VMX Units on the X360 CPU

Well that clears that up quite a bit. :D

I swear there's been so much noise over this that it's crazy. So, the EUs in the cores are not set up like pipes and it really is simply SMT for the sake of avoiding pipeline bubbles? Thus, what people and press have bandied about as the 6 (X360) versus 9 (PS3) simultaneous threads is in actuality, 3 versus 8 (assuming a cell operating at full efficiency).

Thanks! :D
 
Acert93 has a good description of what XeCPU really is. It's 3 cores with hyperthreading (or as IBM calls it SMT - Simultaneous Multi-threading). You will never get 6 full threads of performance from the XeCPU. For every core you add, performance scaling can be quite high as SMP configurations often can yield up to 1.8-1.9x scaling (for very good multi-threaded code). If you study SMT/hyperthreaded cores you will see that you get typically a 1.1-1.5x performance speedup for the 2nd thread with very good multi-threaded code. So net, individual core threads offer more performance scaling than SMT/hyperthreaded threads.

So think of XeCPU as 3 core threads + 3 SMT threads. CELL on the other hand is 8 core threads (1 PPE + 7 SPE's) + 1 SMT thread (from the PPE).
 
dcforest said:
Acert93 has a good description of what XeCPU really is. It's 3 cores with hyperthreading (or as IBM calls it SMT - Simultaneous Multi-threading). You will never get 6 full threads of performance from the XeCPU. For every core you add, performance scaling can be quite high as SMP configurations often can yield up to 1.8-1.9x scaling (for very good multi-threaded code). If you study SMT/hyperthreaded cores you will see that you get typically a 1.1-1.5x performance speedup for the 2nd thread with very good multi-threaded code. So net, individual core threads offer more performance scaling than SMT/hyperthreaded threads.

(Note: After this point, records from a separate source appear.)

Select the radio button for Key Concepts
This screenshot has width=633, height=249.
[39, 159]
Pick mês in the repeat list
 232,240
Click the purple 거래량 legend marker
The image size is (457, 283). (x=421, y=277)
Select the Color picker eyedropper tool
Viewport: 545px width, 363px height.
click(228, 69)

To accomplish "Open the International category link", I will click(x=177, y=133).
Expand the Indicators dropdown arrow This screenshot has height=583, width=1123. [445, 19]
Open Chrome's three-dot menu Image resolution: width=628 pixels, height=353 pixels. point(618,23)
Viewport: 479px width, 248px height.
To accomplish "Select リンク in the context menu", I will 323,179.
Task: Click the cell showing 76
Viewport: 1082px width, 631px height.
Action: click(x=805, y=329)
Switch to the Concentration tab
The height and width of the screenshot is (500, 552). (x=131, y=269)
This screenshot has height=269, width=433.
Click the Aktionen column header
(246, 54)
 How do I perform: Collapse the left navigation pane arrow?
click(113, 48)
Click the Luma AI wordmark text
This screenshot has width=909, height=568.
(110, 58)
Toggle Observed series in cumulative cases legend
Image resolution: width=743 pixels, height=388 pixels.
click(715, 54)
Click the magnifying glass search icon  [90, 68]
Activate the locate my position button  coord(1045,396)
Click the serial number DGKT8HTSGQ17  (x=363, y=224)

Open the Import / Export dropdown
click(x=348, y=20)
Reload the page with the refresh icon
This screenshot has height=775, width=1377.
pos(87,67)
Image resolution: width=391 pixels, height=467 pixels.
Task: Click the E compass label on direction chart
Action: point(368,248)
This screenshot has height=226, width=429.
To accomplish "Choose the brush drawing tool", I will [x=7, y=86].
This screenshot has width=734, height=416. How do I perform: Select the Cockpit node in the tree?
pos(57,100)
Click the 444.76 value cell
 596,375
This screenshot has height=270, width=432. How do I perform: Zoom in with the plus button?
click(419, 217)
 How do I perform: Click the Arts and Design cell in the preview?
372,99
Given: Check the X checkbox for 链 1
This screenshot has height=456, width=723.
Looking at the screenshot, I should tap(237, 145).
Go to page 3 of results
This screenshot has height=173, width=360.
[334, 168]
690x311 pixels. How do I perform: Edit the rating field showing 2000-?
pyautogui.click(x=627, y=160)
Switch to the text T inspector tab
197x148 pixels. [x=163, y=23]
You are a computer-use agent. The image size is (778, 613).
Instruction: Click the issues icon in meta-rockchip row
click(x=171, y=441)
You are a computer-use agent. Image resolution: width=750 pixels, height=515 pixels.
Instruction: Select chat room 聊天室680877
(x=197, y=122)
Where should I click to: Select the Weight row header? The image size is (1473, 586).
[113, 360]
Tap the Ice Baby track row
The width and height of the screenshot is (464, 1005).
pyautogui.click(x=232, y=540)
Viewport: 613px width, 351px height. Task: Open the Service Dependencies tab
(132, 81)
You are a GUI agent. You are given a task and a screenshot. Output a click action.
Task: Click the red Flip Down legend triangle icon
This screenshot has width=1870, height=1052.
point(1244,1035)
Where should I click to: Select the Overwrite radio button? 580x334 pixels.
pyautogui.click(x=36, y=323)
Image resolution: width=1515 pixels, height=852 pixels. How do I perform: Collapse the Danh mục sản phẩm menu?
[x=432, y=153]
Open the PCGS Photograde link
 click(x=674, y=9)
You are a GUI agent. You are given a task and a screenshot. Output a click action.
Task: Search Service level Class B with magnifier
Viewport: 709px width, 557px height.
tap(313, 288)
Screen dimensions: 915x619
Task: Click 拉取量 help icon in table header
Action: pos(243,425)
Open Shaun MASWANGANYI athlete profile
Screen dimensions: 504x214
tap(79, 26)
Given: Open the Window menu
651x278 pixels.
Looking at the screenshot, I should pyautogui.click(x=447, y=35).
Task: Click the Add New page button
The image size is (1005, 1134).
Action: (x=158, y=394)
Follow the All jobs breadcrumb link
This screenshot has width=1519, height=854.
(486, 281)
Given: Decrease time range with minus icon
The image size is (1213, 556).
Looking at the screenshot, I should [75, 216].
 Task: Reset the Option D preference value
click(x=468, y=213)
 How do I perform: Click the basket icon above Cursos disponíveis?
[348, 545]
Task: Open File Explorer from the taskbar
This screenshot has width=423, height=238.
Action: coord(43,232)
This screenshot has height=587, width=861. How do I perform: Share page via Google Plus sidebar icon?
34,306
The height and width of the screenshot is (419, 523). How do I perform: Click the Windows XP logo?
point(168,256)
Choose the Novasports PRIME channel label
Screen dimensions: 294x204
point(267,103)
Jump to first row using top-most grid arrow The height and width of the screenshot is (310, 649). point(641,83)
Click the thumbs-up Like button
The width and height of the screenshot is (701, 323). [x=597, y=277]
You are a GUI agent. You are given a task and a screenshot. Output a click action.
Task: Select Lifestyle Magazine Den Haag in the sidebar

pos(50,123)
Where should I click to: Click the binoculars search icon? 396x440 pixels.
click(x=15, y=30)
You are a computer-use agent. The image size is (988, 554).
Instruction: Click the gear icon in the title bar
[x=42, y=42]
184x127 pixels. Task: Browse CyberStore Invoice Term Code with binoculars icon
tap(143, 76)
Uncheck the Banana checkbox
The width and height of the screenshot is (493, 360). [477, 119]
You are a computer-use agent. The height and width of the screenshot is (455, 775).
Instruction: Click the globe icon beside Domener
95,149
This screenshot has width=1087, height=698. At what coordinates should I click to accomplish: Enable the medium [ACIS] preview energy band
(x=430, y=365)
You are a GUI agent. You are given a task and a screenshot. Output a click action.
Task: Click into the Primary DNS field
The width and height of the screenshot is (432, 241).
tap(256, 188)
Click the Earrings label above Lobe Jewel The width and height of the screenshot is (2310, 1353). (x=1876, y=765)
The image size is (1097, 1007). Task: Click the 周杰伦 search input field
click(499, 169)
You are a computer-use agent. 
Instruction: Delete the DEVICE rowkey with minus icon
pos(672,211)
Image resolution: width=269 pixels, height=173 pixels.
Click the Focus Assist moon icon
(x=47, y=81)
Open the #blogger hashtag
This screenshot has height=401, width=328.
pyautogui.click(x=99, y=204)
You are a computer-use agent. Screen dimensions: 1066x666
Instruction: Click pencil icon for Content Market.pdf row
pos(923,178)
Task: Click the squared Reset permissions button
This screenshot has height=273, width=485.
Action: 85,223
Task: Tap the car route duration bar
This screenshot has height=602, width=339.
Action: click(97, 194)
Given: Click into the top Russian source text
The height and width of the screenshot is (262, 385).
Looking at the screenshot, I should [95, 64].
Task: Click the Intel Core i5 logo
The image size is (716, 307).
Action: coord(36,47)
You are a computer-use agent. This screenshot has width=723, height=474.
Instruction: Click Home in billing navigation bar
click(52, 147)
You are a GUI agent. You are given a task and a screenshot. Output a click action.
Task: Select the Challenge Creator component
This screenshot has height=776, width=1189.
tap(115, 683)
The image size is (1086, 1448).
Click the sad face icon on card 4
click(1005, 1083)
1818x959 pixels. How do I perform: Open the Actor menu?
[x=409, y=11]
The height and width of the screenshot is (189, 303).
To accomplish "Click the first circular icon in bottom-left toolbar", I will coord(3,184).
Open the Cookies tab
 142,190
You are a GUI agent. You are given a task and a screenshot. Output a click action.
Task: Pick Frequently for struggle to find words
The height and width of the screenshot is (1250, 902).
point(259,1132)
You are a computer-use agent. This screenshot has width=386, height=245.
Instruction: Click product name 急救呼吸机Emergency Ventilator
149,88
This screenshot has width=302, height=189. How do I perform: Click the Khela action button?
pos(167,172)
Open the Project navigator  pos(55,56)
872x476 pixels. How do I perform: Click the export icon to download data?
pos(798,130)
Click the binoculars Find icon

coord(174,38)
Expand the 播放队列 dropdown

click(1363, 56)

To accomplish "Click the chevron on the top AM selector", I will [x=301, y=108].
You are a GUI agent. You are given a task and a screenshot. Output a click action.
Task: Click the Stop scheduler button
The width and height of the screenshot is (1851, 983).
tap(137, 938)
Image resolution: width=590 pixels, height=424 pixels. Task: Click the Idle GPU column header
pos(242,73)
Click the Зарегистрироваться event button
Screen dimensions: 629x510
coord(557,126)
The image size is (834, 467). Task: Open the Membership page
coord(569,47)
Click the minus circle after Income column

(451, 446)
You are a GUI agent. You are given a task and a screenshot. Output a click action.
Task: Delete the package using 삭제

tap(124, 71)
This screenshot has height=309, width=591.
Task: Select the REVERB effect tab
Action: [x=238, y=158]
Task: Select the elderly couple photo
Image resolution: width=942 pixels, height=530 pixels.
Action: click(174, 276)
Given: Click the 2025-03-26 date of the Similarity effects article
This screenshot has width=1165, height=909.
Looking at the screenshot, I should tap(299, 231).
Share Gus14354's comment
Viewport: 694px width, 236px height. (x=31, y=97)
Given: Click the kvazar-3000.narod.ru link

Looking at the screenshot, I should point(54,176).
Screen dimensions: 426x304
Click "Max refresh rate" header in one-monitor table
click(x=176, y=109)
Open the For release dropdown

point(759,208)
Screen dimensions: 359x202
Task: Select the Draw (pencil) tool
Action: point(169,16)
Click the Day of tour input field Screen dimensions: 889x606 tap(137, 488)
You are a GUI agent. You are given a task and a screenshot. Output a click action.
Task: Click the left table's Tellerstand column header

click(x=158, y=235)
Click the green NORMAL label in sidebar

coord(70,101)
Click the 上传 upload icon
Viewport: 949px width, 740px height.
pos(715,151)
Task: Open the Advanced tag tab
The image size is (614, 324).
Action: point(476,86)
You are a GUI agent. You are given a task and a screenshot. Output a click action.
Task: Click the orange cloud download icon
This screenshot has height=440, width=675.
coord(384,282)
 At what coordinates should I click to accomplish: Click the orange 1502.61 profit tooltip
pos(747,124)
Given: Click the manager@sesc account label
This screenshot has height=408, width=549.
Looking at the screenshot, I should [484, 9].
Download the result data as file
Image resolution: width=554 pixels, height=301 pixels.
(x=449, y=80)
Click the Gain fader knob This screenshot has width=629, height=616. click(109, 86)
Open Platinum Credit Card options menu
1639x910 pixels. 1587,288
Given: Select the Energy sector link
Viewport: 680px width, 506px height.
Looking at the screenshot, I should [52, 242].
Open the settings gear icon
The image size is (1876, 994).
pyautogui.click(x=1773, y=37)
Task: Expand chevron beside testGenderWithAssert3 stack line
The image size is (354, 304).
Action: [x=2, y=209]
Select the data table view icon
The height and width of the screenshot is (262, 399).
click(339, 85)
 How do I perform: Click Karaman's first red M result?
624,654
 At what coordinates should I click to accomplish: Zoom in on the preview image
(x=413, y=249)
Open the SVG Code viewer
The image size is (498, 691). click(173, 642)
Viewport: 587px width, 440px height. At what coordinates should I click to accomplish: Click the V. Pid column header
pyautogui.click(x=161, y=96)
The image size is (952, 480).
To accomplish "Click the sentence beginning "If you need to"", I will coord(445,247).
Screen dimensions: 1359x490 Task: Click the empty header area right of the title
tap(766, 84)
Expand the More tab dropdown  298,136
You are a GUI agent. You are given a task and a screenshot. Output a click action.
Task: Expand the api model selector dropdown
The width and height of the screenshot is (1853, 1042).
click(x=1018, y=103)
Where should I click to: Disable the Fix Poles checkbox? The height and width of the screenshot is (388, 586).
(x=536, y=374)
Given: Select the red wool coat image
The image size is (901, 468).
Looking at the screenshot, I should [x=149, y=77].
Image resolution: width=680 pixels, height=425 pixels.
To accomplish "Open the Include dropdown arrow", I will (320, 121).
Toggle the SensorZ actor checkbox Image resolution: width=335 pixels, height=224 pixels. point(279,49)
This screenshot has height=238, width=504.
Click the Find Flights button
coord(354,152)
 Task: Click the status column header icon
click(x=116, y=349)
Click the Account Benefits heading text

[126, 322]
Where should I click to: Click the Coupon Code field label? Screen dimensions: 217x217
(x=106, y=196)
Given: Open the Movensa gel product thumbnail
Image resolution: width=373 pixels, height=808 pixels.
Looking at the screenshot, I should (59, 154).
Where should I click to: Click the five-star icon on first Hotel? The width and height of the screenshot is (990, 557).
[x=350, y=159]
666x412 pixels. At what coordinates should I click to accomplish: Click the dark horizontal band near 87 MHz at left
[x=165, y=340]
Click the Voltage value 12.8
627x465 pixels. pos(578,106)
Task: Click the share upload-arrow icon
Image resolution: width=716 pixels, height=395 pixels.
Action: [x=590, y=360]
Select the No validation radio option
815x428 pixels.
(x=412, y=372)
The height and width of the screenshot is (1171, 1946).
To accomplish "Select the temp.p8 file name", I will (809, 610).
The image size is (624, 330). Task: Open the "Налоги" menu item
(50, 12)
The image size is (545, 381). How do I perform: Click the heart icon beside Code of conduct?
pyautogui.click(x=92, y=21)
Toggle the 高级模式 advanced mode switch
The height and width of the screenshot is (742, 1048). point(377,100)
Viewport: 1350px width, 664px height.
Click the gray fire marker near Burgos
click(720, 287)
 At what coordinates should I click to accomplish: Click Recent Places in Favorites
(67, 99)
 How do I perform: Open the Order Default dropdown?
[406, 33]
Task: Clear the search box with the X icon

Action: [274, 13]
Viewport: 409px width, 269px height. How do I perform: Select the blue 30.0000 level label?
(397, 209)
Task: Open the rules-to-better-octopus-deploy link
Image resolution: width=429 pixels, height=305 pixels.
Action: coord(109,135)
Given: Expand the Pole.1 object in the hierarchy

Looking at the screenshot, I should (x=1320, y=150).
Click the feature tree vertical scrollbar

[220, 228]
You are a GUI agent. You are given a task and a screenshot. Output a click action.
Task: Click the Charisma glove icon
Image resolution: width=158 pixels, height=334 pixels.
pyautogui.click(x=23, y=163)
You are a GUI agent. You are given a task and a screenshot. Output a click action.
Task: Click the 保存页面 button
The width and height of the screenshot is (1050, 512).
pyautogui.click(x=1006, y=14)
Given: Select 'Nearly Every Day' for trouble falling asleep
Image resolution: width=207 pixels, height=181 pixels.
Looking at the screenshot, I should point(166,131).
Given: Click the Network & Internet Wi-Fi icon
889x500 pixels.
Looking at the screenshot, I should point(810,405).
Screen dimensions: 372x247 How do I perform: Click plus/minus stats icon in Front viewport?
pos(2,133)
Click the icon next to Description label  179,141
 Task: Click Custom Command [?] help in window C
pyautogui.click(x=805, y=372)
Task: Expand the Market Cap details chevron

So think of XeCPU as 3 core threads + 3 SMT threads. CELL on the other hand is 8 core threads (1 PPE + 7 SPE's) + 1 SMT thread (from the PPE).
So you're saying that the cell really has 8 cores?
 
As far as I get it, I'd rather say that X360 has 3 cores and 3 co-processors, whereas Cell has one core and 8 co-processors. Assuming that the SPUs can't execute FP and integer calculations simultaneously :)

But it's still a bit messed up... for example, the components described as "FPU" and VMX are the same in both X360's and PS3's PowerPC cores, right?
 
archie4oz said:
It's 3 cores with hyperthreading (or as IBM calls it SMT - Simultaneous Multi-threading).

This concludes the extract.